* SET PROBLEM
Reproduce verbatim the lines of the material from the line containing "Identify the location of Click" through the final line of the material, both ends inclusive.

● ● ● ●

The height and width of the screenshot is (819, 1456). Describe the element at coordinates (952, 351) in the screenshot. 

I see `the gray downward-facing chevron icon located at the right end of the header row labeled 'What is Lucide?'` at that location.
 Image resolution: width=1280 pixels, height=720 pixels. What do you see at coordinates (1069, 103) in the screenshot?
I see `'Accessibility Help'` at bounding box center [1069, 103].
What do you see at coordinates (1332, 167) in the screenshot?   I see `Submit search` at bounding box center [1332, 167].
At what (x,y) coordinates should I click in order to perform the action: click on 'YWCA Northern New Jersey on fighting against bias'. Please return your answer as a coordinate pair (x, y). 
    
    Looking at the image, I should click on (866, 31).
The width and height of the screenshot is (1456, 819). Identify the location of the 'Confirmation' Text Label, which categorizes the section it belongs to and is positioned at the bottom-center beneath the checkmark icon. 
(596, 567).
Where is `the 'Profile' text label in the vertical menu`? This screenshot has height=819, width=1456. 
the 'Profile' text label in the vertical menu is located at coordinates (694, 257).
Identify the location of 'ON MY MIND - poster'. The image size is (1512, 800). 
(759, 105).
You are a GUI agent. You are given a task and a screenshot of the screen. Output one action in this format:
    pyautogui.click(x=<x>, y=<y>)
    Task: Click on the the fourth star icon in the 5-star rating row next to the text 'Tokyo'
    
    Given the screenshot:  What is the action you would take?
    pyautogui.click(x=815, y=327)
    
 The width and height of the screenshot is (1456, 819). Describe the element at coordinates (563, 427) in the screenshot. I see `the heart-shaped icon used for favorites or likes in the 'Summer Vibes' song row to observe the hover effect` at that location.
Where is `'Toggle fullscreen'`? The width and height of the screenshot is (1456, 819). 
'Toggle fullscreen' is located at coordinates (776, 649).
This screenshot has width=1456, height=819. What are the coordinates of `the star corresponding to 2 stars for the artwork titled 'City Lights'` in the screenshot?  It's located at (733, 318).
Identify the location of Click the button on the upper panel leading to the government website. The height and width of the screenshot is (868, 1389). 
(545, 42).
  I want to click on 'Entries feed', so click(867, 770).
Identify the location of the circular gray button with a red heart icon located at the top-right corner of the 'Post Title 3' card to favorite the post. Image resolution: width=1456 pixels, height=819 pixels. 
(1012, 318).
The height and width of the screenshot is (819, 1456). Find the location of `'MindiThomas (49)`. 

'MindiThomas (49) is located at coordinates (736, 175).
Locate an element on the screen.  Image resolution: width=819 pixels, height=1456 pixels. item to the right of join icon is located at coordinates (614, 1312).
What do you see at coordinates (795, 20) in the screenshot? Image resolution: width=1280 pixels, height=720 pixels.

● ● ● ●

* FULL RESPONSE
Identify the location of Click the button on the upper panel leading to the government website. The height and width of the screenshot is (868, 1389). 
(545, 42).
  I want to click on 'Entries feed', so click(867, 770).
Identify the location of the circular gray button with a red heart icon located at the top-right corner of the 'Post Title 3' card to favorite the post. Image resolution: width=1456 pixels, height=819 pixels. 
(1012, 318).
The height and width of the screenshot is (819, 1456). Find the location of `'MindiThomas (49)`. 

'MindiThomas (49) is located at coordinates (736, 175).
Locate an element on the screen.  Image resolution: width=819 pixels, height=1456 pixels. item to the right of join icon is located at coordinates (614, 1312).
What do you see at coordinates (795, 20) in the screenshot? Image resolution: width=1280 pixels, height=720 pixels.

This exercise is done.